La requête n° 2402585 a été communiquée au centre hospitalier des Pyrénées, qui n’a pas produit de mémoire.
Les parties ont été informées, en application des dispositions de l’article R. 611-7 du code de justice administrative, de ce que le jugement était susceptible d’être fondé sur un moyen relevé d’office, tiré de ce que la requête n° 2402585 était irrecevable dès lors que le courrier du 12 octobre 2023 n’avait qu’un caractère informatif et n’était pas susceptible de recours.
Mme E… a produit des observations en réponse à ce moyen, enregistrées le 28 novembre 2025.
Vu les demandes d’anonymisation du jugement présentées par Mme E….
Vu les autres pièces des dossiers.
Vu :
- le code de la santé publique ;
- le code des relations entre le public et l’administration ;
- le code de justice administrative.
Les parties ont été régulièrement averties du jour de l’audience.
Ont été entendus au cours de l’audience publique :
- le rapport de Mme Becirspahic, conseillère,
- et les conclusions de Mme Neumaier, rapporteure publique.

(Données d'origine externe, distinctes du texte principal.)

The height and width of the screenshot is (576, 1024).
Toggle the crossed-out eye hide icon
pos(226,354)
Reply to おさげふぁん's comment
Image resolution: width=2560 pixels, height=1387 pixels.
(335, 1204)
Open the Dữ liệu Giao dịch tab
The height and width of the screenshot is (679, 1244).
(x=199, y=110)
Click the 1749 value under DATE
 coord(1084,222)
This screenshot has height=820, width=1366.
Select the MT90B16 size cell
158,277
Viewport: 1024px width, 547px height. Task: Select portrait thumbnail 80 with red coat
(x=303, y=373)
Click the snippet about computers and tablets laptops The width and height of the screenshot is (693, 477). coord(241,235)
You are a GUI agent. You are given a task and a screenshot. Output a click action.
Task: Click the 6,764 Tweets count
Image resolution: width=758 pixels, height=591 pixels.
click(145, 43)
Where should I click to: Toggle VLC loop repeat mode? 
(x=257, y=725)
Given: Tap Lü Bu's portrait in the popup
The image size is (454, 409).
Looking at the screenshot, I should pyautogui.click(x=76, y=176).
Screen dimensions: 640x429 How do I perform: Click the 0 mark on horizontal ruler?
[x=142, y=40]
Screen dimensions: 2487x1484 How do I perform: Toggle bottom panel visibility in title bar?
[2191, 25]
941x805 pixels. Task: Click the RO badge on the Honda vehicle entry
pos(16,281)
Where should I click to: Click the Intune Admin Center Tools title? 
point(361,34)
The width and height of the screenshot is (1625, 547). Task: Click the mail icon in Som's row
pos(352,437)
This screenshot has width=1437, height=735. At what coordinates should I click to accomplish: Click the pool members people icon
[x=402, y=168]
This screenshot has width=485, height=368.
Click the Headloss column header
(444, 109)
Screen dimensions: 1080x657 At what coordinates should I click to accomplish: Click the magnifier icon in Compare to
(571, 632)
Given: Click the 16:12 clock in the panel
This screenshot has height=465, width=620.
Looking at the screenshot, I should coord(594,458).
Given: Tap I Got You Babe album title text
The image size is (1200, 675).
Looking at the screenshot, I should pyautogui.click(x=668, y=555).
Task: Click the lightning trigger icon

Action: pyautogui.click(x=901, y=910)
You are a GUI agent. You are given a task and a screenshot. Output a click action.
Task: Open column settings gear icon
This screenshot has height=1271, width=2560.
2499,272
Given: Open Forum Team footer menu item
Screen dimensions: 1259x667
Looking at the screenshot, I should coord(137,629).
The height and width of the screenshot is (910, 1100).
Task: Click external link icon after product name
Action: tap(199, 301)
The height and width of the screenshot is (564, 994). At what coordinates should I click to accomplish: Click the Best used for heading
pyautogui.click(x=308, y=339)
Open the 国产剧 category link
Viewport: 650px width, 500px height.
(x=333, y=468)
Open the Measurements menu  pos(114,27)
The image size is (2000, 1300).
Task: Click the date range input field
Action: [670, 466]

Trois notes en délibéré, présentées par Mme E…, ont été enregistrées le 4 décembre 2025.
Considérant ce qui suit :
Mme E…, praticien hospitalier, est affectée depuis le 11 août 2017 au centre hospitalier des Pyrénées à Pau. Par une délibération en date du 19 septembre 2019 et un courrier en date du 14 octobre 2019 respectivement, le conseil départemental des Pyrénées-Atlantiques de l’ordre des médecins et le directeur général de l’agence régionale de santé de Nouvelle-Aquitaine ont demandé au conseil national de l’ordre des médecins qu’il soit fait application, à l’égard de Mme E…, des dispositions de l’article R. 4124-3 du code de la santé publique, aux fins que soit prononcée à son encontre une suspension temporaire du droit d’exercer en raison d’une infirmité ou d’un état pathologique rendant dangereux l’exercice de la profession. Mme E… ayant refusé de désigner un expert, et de se présenter devant les trois experts désignés en application de cet article, ceux-ci ont rendu, le 21 janvier 2021, un rapport de carence. Par une décision du 16 mars 2021, la formation restreinte du conseil national de l’ordre des médecins a suspendu Mme E… du droit d’exercer la médecine pour une durée de trois mois pour présomption d’infirmité ou d’état pathologique rendant dangereux l’exercice de la profession, et a subordonné sa reprise d’activité aux résultats d’une expertise réalisée dans les conditions fixées aux dispositions précitées, sollicitée par l’intéressée. En conséquence, le centre hospitalier des Pyrénées a prononcé, le 30 novembre 2021, la suspension d’activité à titre conservatoire de Mme E… de ses activités cliniques et thérapeutiques, avec maintien de son plein traitement. Mme E… ayant sollicité l’expertise exigée par la décision du 16 mars 2021, mais ayant à nouveau refusé de désigner un expert et de se présenter devant les experts, par une décision du 17 mars 2023, le conseil régional de Nouvelle-Aquitaine de l’ordre des médecins l’a de nouveau suspendue du droit d’exercer la médecine pour une durée de trois mois et a subordonné sa reprise d’activité aux résultats d’une expertise dans les conditions de l’article R. 4124-3 du code de la santé publique.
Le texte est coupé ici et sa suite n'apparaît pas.